**Sağlanan satırlar:**
======
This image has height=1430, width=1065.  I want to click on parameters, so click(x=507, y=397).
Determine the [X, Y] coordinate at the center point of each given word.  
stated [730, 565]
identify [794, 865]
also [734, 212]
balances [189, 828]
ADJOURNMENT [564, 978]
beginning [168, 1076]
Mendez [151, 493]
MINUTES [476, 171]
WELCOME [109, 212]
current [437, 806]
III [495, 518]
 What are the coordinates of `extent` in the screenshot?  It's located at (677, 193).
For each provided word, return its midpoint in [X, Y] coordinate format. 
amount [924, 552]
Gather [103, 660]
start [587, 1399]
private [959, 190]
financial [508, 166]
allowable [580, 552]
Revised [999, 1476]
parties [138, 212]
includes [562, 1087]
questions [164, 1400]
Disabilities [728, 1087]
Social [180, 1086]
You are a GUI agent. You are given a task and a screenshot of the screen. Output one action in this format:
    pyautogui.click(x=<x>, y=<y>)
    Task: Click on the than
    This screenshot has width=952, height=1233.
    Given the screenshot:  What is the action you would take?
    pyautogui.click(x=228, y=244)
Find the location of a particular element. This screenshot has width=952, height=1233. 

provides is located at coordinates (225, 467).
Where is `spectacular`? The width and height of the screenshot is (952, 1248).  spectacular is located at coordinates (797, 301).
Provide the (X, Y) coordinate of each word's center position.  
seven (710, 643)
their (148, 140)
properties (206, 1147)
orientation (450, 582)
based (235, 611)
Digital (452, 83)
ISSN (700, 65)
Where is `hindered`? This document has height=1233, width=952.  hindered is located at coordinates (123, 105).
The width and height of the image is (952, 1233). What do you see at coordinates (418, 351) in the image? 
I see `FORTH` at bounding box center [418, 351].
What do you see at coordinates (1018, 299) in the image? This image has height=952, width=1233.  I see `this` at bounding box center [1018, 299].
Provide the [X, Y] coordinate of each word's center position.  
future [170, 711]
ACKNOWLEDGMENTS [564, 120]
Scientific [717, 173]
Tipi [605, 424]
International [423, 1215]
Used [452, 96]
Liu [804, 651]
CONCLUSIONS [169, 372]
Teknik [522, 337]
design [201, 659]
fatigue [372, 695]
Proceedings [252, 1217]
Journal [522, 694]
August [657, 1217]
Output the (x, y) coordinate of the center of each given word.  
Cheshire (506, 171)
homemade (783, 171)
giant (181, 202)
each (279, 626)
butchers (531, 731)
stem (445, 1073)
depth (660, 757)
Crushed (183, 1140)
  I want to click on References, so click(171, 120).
======
**Verilen görev:** "International [423, 1215]" ifadesini içeren satırdan son satıra kadar, iki uç da dâhil olmak üzere, her satırı bir dize olacak biçimde bir JSON listesi olarak düzenleyiniz. Boş satırları listeye almayınız.

**Alıştırma çözümü:**
[
  "International [423, 1215]",
  "Used [452, 96]",
  "Liu [804, 651]",
  "CONCLUSIONS [169, 372]",
  "Teknik [522, 337]",
  "design [201, 659]",
  "fatigue [372, 695]",
  "Proceedings [252, 1217]",
  "Journal [522, 694]",
  "August [657, 1217]",
  "Output the (x, y) coordinate of the center of each given word.  ",
  "Cheshire (506, 171)",
  "homemade (783, 171)",
  "giant (181, 202)",
  "each (279, 626)",
  "butchers (531, 731)",
  "stem (445, 1073)",
  "depth (660, 757)",
  "Crushed (183, 1140)",
  "  I want to click on References, so click(171, 120)."
]